Yeah - men's sperm quality is terrible after 40, there's loads of evidence it causes way more genetic diseases in babies. And you're three times more likely to miscarry if your partner is aged 40 or above.

It's really bizarre this narrative that men can wait longer to have kids - their fertility declines same as women as they age

TheGoogleMum · 09/12/2023 20:55

I married DH when we were both late 20s, but we'd been together 8 years. I'd made it clear early on I wanted marriage and kids one day so he knew it would have to he on his radar! I think a lot of people grow up more slowly now and that's the problem, at 30 they still feel like teenagers so don't want a scary grown up commitment

Orangello · 09/12/2023 20:58

If a man in his 30s says he is not ready for a serious relationship, the 'with YOU' is silent.

jersydress · 09/12/2023 21:01

I do agree though that most men are ambivalent to children and some do only have them to make their partner happy. Thought this was common knowledge.

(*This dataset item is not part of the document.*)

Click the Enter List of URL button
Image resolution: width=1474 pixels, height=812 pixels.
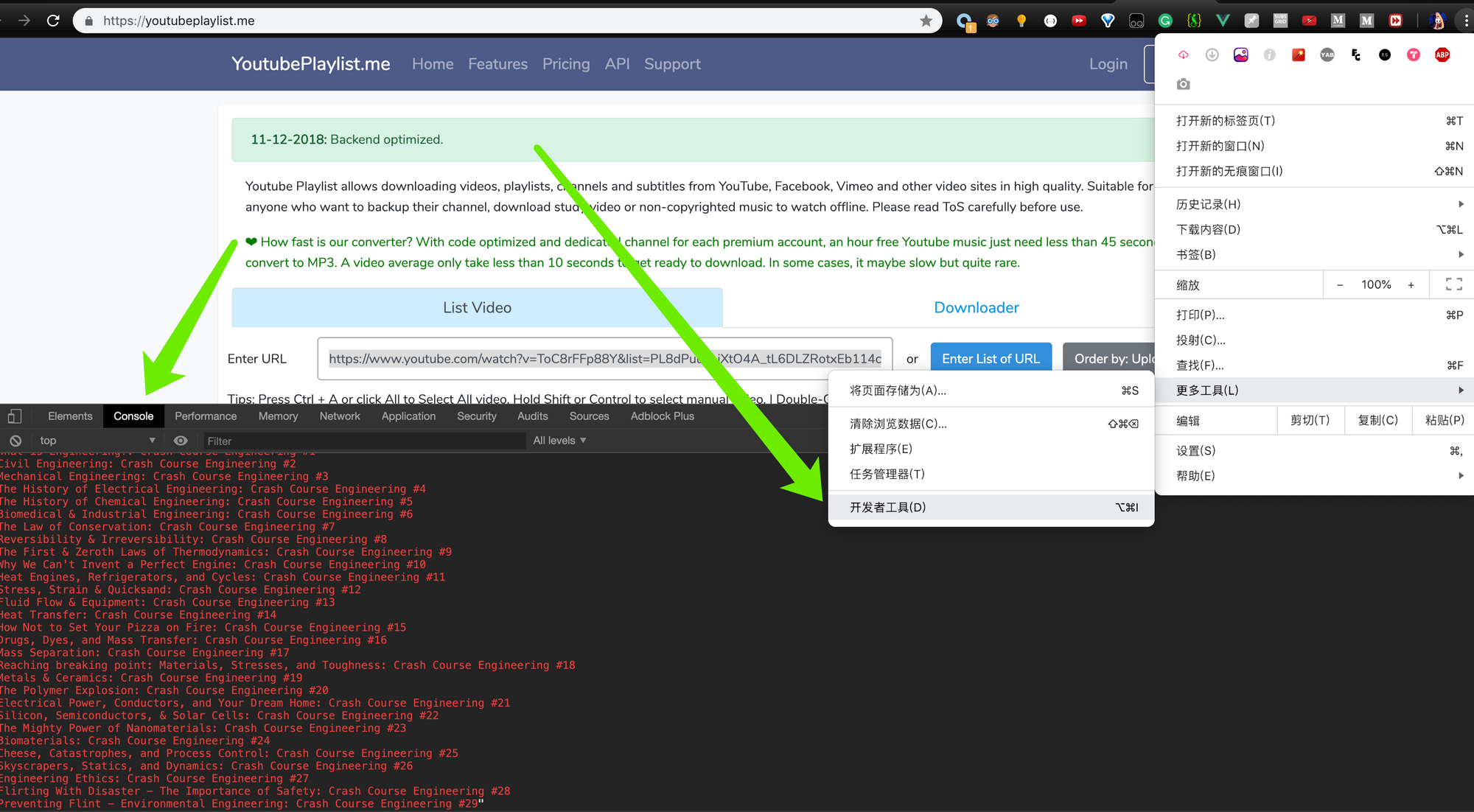[x=991, y=359]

This is interesting. I've had friends where the man is very insistent on having another child later on - at an age when the woman already feels she's done... So may be it does take longer for them to really want children?

GreenIsMyFavoriteColour · 09/12/2023 21:01

Wahtnow · 09/12/2023 18:30

I knownits an old fashioned view but I do think the old thing about not giving too much away too soon makes some sense. If they've essentially got a wife or all practical purposes without committing, why would they feel the need?

I think this is true. Men just aren't that interested in children.

It used to be that sex was rarely available unless a man was willing to commit to marriage and children. Like it or not that will have been a powerful motivation to commit. Frankly, I would imagine men were desperate to get married as soon as possible.

The last 65 years have put women at a big disadvantage IMHO.

Missingmyusername · 09/12/2023 21:05

Clar45 · 09/12/2023 20:24

They do it simply because plenty of women let them these days, if they can get a woman in their league without that commitment then why wouldn’t they? If they are very much in love then they will consider as don’t want to lose her but generally younger men much more promiscuous

^This

Clar45 · 09/12/2023 21:10

Aydahayda · 09/12/2023 20:33

“FatFatMary · Today 20:11

Maybe it would help to refuse to sleep with them before marriage”

showed this to DP who said “in this day and age? That would be weird. I’d have thought you were a Christian fundamentalist and would’ve run a mile”

That’s the thing, it’s just become the norm now and very difficult to turn back the clock

Echobelly · 09/12/2023 21:11

Maybe it's because life is so bloody expensive now... I mean, i think people shouldn't let it stop them unless they are really struggling, but I can imagine some people not committing until they're well into a career now. And a lot of men are still hung up on the idea that they must be The Provider.